The Confederacy Could Never Support a Standing Army
Leaders of the Confederacy embraced a war that they could never win. While Union armies paid large numbers of recruits to serve as cooks, drovers, laundry workers, and other support roles, Confederate armies were supported by slave labor. Plantations sent slaves to work as personal chefs and valets to officers. Officers would pool their funds to “rent” a slave to serve their personal needs. Poor whites did not have that luxury. Confederate recruits were surprised to report to their regiment only to find that they were expected to pay for their own food and essentials. It was not uncommon for new recruits to learn that “bootcamp” did not include weapons or ammunition for training. Although the Union Army suffered similar hardships, these were large temporary. The United States of America had deeper pockets than the CSA. Poor white CSA enlistees soon learned that officers operated under different standards.  It is not surprising that desertion rates reached 40% in the Confederacy. Perhaps the greatest surprise is that desertions rates were not higher.

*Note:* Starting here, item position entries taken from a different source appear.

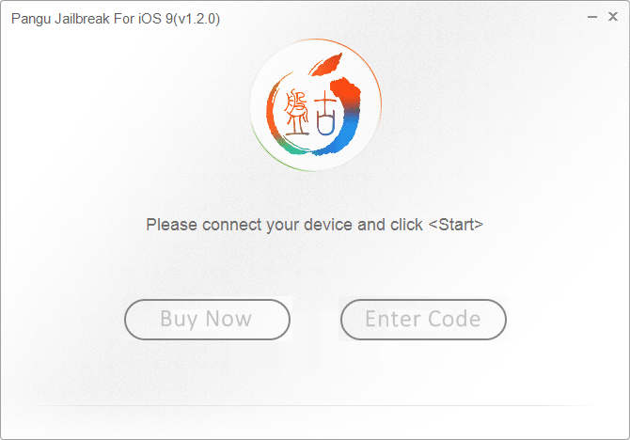Click the version number (v1.2.0) in the title
The width and height of the screenshot is (630, 440).
pyautogui.click(x=194, y=18)
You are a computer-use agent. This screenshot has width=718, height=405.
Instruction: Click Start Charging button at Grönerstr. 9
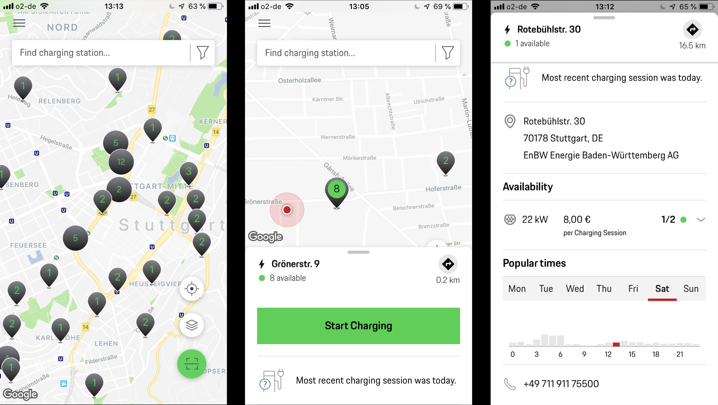click(358, 326)
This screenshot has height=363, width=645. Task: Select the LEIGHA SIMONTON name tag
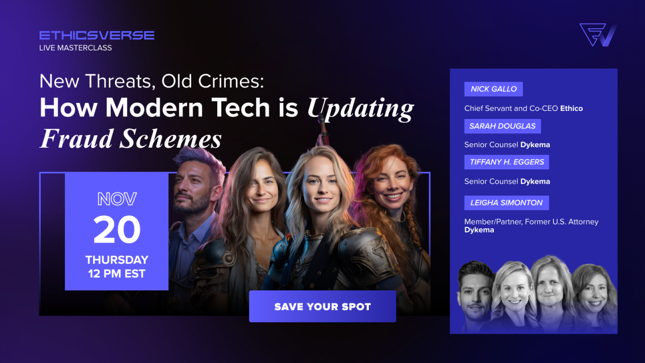[x=506, y=203]
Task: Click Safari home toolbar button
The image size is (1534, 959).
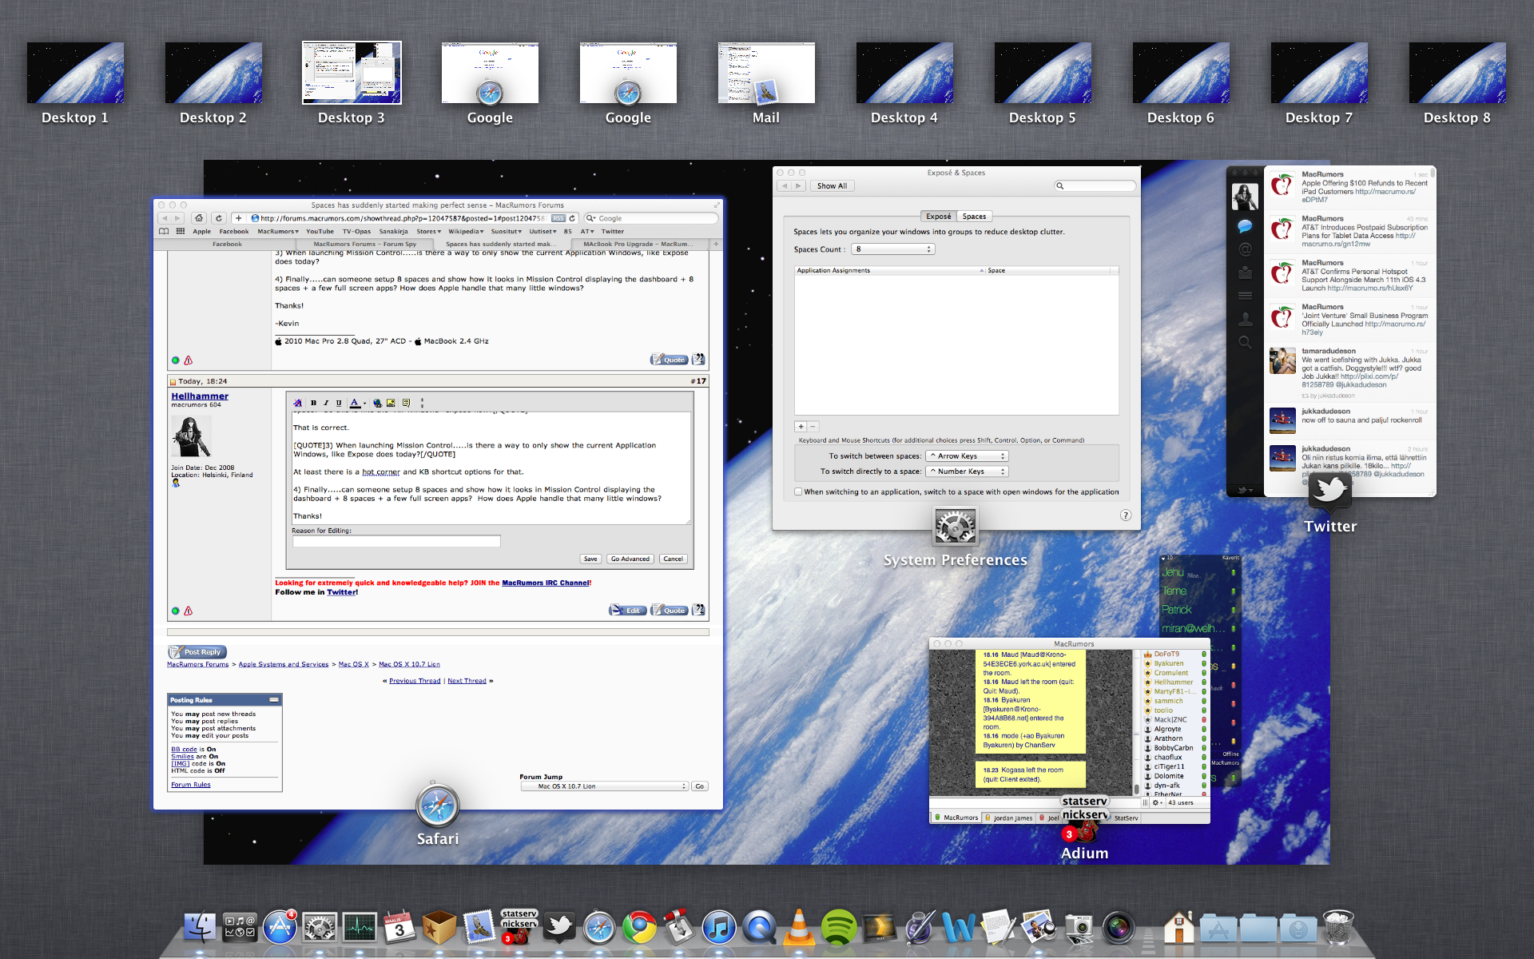Action: 199,218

Slavery Devalues Human Life
It is evil to own other human beings and to treat them as cattle or livestock. Ironically, those who are most devoted to the “pro-life” cause, also seem to have a fixation with the Lost Cause movement. “Life begins at conception” unless you are owned by a Southern planter. Then it is A-OK to treat human beings life as breeding stock (forced rape) and to “cull” infants who are born with defects or an embarrassing resemblance to the female slave’s owner. Infanticide was a common practice for planters and slave traders.

United We Stand
Although the United States government attempted to support the demands of slaveholding states, appeasement was never going to work. How can the state enforce human enslavement in one jurisdiction when freedom is beaconing just a few miles away? Despite efforts to re-frame the Civil War in terms of “states rights”, every state in the Confederacy named slave ownership as their principal justification for secession. They were most concerned about their “right” to own another human being.